Conclusions: TEVAR was associated with increased LV SW and mass during follow-up. Medical device manufacturers should develop more compliant devices to reduce the stiffness mismatch with the aorta. Additionally, intensive antihypertensive management is needed to control blood pressure post-TEVAR.

Keywords: Cardiac remodelling; Computational modelling; Stroke work; Thoracic endovascular aortic repair.

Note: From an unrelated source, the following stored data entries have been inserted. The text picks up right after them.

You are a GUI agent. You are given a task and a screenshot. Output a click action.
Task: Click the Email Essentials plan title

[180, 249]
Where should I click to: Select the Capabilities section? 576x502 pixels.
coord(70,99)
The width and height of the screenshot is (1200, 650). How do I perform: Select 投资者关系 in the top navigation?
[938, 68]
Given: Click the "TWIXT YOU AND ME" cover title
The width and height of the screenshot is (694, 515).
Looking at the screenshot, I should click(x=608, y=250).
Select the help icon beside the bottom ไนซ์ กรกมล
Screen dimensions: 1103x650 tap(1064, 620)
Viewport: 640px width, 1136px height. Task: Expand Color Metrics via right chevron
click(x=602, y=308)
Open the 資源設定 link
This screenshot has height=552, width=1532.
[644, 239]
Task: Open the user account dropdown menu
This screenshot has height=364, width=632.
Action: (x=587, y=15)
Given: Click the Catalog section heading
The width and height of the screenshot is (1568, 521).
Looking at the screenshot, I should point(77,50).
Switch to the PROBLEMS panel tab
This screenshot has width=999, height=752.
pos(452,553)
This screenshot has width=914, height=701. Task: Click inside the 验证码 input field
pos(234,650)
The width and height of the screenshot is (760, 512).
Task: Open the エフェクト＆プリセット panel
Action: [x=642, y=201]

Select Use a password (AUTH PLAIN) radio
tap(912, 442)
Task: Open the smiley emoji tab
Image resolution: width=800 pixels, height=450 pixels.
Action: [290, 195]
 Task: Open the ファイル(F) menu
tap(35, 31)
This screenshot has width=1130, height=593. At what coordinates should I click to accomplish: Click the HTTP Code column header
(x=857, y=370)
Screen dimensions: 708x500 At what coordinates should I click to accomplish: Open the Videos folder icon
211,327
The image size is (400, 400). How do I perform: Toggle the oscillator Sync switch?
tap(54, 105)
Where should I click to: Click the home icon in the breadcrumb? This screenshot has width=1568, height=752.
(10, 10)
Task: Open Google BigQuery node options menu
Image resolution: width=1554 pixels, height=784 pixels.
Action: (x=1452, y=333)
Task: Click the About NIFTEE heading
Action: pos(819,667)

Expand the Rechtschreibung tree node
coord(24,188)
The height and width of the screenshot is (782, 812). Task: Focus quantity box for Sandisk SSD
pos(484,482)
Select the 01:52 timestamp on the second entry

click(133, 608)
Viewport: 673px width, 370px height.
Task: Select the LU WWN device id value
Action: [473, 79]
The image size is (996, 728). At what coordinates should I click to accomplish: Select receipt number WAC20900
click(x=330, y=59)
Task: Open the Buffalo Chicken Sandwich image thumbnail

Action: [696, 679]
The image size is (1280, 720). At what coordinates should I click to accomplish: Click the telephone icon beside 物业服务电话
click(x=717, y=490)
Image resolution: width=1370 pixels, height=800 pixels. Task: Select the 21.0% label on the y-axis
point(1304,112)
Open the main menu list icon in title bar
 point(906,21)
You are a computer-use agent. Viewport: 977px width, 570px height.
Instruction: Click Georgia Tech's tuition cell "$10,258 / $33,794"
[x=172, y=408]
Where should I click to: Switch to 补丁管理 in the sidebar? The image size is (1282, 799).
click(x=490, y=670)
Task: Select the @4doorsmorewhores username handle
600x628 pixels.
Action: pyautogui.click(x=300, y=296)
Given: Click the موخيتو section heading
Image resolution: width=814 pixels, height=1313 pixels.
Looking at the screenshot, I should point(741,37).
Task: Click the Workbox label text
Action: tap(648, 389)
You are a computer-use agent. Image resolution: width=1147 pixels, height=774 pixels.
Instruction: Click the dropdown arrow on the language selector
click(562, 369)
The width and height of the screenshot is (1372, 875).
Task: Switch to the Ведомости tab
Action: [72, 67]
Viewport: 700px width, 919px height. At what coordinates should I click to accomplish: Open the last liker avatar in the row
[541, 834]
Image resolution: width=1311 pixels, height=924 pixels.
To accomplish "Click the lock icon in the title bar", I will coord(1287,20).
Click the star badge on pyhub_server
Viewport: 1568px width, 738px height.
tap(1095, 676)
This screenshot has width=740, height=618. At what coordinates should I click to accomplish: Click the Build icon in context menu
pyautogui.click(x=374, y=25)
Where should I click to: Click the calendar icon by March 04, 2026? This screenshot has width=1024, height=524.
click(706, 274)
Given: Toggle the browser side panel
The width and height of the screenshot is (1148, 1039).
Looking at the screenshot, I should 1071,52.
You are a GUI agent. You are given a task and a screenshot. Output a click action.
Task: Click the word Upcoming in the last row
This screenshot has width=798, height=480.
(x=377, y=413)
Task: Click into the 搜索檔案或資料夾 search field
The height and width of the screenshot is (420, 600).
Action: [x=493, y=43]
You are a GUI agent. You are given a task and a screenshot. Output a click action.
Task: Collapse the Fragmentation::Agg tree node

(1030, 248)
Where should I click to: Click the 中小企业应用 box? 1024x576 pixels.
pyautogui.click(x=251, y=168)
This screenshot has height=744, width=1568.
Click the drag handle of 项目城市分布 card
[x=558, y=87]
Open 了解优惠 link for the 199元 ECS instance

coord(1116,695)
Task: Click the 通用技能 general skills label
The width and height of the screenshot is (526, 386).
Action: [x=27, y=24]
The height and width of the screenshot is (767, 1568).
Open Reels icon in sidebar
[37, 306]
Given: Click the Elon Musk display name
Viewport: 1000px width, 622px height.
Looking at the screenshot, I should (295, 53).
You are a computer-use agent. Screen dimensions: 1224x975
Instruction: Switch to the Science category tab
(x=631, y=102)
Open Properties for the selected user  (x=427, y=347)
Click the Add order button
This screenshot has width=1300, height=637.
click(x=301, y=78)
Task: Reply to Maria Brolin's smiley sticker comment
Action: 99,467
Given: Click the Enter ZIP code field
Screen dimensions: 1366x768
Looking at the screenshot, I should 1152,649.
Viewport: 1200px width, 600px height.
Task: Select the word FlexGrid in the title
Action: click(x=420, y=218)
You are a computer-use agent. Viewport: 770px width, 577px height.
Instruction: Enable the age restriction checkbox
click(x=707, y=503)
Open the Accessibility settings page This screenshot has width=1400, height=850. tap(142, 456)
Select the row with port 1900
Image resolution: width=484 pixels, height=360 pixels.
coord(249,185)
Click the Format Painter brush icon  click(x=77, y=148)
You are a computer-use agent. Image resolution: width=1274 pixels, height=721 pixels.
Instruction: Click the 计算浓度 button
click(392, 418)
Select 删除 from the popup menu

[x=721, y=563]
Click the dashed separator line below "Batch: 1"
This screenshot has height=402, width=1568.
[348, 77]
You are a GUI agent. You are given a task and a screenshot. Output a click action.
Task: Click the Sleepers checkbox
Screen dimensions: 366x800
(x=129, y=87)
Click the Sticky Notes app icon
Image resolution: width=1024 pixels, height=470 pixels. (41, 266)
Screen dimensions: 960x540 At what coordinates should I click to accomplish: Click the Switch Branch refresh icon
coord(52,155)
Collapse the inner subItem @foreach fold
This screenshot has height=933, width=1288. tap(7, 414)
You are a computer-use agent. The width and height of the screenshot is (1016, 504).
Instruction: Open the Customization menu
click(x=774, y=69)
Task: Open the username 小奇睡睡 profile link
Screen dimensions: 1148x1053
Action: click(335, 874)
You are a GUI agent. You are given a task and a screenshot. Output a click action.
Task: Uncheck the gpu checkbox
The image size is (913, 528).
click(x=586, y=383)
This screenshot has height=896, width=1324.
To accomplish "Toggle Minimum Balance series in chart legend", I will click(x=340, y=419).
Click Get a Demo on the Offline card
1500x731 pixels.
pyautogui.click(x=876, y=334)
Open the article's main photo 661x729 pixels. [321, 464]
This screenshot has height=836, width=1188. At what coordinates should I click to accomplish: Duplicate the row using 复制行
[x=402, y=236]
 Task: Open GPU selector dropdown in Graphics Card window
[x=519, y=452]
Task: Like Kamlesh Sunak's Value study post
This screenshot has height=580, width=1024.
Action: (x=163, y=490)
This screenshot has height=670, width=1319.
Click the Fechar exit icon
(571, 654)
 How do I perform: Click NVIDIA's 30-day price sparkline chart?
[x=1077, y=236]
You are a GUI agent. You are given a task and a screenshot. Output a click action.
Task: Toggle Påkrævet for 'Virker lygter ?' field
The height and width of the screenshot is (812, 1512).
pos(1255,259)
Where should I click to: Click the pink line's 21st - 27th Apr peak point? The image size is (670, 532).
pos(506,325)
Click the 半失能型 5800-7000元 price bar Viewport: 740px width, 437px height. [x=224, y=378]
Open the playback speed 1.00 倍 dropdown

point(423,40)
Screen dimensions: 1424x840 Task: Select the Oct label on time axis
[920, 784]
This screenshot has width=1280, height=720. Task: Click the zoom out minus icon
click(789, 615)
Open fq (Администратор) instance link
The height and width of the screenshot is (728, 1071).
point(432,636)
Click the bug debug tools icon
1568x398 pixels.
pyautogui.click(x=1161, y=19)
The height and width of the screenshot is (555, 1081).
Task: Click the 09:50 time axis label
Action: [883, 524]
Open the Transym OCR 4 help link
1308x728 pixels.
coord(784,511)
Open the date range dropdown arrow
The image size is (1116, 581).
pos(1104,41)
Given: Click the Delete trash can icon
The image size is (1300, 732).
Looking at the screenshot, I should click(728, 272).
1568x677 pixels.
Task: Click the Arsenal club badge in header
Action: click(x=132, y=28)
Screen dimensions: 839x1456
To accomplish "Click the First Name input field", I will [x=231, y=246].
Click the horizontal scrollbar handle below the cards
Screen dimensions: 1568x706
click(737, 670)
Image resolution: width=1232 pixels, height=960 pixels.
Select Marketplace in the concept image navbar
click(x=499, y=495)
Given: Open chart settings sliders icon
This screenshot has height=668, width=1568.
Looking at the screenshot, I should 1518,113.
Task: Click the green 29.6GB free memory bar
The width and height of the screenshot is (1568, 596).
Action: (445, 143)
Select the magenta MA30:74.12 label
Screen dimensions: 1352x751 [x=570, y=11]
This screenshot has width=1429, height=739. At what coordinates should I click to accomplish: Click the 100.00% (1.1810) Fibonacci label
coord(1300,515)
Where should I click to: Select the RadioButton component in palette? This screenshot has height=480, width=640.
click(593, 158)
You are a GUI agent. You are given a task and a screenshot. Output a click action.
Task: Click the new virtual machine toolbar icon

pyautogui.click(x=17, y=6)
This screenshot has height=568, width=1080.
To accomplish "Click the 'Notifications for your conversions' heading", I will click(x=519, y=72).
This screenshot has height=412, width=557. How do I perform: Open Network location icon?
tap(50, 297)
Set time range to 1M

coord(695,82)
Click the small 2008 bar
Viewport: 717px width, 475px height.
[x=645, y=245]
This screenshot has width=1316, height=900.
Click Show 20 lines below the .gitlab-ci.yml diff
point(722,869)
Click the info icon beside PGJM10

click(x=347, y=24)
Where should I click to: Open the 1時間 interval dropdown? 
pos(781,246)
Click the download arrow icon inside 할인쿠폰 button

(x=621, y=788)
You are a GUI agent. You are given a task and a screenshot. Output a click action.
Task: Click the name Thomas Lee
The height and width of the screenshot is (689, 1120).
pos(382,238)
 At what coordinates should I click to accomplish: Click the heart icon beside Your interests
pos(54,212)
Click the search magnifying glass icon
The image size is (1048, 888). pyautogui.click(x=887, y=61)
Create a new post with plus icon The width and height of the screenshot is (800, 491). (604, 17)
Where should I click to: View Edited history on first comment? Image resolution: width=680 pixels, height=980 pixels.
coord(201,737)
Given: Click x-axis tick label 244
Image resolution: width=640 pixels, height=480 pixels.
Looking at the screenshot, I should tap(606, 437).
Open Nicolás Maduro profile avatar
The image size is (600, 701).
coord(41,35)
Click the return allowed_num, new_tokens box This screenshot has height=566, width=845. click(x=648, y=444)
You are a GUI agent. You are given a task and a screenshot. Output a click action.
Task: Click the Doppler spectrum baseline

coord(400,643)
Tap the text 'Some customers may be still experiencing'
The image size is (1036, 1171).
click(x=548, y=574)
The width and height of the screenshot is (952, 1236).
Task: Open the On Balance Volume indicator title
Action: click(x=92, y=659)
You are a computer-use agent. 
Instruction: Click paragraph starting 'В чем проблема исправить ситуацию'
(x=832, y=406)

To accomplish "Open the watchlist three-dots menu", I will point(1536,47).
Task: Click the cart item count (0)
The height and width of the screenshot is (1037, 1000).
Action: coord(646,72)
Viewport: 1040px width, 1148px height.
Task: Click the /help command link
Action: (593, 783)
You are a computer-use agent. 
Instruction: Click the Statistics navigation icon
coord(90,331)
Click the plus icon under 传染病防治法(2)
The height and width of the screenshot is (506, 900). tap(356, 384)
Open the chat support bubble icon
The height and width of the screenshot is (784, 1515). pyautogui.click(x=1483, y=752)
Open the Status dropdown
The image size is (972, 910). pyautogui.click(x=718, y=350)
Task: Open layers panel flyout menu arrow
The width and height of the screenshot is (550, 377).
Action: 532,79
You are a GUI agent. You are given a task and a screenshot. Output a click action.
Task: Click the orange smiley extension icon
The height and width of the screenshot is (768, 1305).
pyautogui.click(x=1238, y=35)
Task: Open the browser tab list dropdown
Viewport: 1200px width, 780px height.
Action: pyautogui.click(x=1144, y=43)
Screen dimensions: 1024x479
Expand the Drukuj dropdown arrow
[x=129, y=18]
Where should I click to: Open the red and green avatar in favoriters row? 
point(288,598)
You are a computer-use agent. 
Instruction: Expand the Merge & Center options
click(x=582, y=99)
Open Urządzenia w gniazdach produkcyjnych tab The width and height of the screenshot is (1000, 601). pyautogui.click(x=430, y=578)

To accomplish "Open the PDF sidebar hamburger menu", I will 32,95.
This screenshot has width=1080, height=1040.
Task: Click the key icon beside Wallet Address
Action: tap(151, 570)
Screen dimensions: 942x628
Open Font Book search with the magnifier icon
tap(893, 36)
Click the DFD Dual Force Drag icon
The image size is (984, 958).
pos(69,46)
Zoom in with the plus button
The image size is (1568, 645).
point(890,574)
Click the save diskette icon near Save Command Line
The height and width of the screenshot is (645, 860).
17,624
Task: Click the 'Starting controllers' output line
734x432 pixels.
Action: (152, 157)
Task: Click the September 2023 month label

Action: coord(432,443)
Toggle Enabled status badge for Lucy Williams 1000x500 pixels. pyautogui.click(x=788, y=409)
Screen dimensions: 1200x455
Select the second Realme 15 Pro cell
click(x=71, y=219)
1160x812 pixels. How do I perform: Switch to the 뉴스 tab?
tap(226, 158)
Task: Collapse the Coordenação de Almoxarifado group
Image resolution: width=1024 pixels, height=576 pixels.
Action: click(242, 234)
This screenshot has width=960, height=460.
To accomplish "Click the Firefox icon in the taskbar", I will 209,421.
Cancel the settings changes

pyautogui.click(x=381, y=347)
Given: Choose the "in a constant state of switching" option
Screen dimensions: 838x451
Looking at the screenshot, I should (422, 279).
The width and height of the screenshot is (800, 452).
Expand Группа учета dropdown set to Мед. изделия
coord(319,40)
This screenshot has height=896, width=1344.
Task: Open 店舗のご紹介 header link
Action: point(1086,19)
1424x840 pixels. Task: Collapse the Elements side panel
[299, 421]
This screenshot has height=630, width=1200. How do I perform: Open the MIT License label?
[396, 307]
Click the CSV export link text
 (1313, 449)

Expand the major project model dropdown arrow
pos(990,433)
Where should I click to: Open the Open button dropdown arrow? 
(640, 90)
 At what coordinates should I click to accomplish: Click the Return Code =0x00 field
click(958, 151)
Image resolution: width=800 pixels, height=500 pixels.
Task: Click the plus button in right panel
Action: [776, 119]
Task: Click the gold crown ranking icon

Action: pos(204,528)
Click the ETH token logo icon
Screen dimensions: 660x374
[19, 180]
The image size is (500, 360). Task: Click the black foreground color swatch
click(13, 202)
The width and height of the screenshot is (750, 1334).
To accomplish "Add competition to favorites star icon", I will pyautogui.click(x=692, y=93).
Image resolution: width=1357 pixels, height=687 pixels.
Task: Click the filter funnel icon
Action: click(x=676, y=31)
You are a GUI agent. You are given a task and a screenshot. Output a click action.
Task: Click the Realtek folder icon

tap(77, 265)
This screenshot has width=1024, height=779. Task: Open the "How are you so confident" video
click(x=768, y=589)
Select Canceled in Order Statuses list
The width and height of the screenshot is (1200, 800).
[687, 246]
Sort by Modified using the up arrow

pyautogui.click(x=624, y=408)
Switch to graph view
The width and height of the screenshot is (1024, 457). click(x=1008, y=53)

© The Author(s) 2018. Published by Oxford University Press on behalf of the European Association for Cardio-Thoracic Surgery. All rights reserved.

Figures

Figure 1:

Patient-specific models of the thoracic aorta and its side branches were constructed from computed tomography angiography data. First, centre lumen lines were selected in each artery. Then, 2-dimensional segmentations were made along the centre lumen line, delineating the vessel walls. The individually segmented arteries were combined through an automated lofting and blending process, completing the 3-dimensional geometry. This geometry was then discretized into a highly refined finite-element mesh.

Figure 2:

Pre-TEVAR and post-TEVAR geometric models for all patients. Finite-element mesh sizes are reported in millions of elements. TEVAR: thoracic endovascular aortic repair.

Figure 3:

Left: distribution of the aortic and the endograft stiffness. Right: reduced order models were attached to the inflow and outflow sections of the 3-dimensional computational model. The parameters of the Windkessel, heart and coronary models were tuned to match the patient-specific flow and the pressure data. The patient-specific left-ventricular elastance function (E(t)) describes the pressure generation in the heart model. In the coronary circulation, extravascular myocardial compression is modelled by broadcasting the left ventricular pressure to each coronary model [16] (orange arrow). TEVAR: thoracic endovascular aortic repair.

Figure 4:

Left ventricular mass measurements from electrocardiographic-gated computed tomography angiography data pre-TEVAR (A) and post-TEVAR (B) in patient 4. TEVAR: thoracic endovascular aortic repair.

Figure 5:

Flow and pressure waveforms for patient 4. AoR: aortic root; BCT: brachiocephalic trunk; DAo: descending aorta; LCA: left coronary artery; LCCA: left common carotid artery; LSA: left subclavian artery; LVOT: left ventricular outflow tract; TEVAR: thoracic endovascular aortic repair.

Figure 6:

Comparison of pre- and post-TEVAR left ventricular pressure–volume loops. Stroke work is increased in all cases. Case-specific observations are discussed in the Supplementary Material. TEVAR: thoracic endovascular aortic repair.

Figure 7:

Positive correlation between the post- to pre-thoracic endovascular aortic repair mass index ratio measured by echocardiography and both SW and the mean BP ratio. BP: blood pressure; SW: stroke work.